__DATA FOR ANALYSIS__:
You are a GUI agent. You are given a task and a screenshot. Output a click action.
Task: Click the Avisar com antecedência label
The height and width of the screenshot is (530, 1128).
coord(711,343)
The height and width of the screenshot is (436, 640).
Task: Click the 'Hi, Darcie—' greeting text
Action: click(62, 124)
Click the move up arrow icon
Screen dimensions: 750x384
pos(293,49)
* * *
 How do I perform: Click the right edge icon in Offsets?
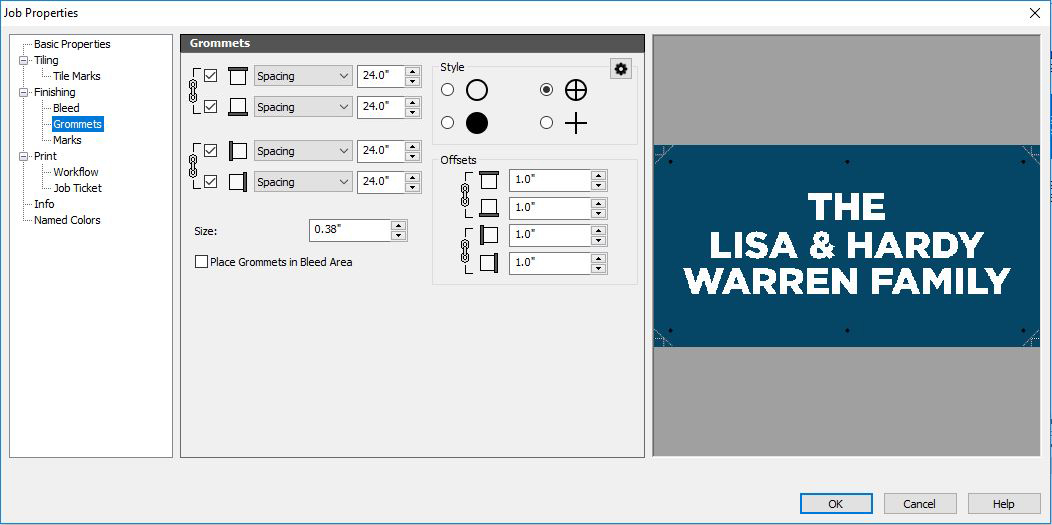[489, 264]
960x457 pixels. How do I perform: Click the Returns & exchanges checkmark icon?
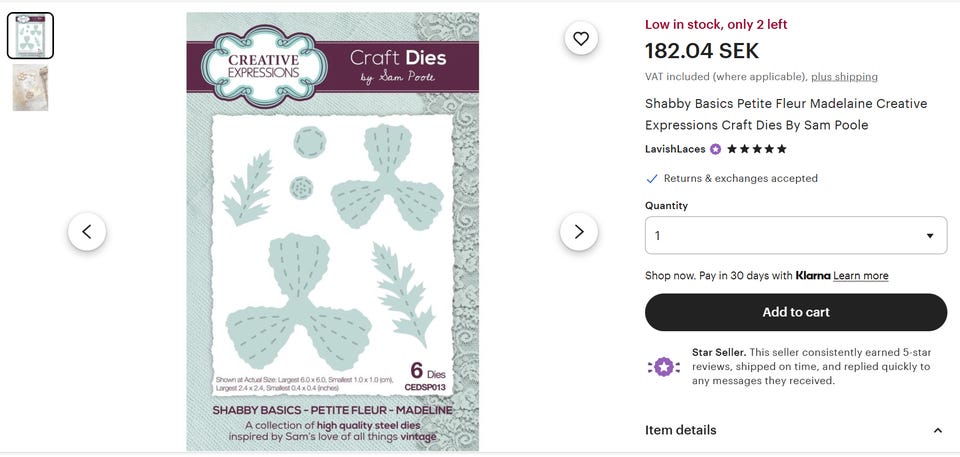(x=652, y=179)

__REQUIRED ACTION__: In the listing above, locate the line containing "You are a GUI" and the line containing "Task: Click the Avisar com antecedência label". Extract those two lines and every line between them, exactly as written, and only those.

__ANSWER TO THIS PROBLEM__:
You are a GUI agent. You are given a task and a screenshot. Output a click action.
Task: Click the Avisar com antecedência label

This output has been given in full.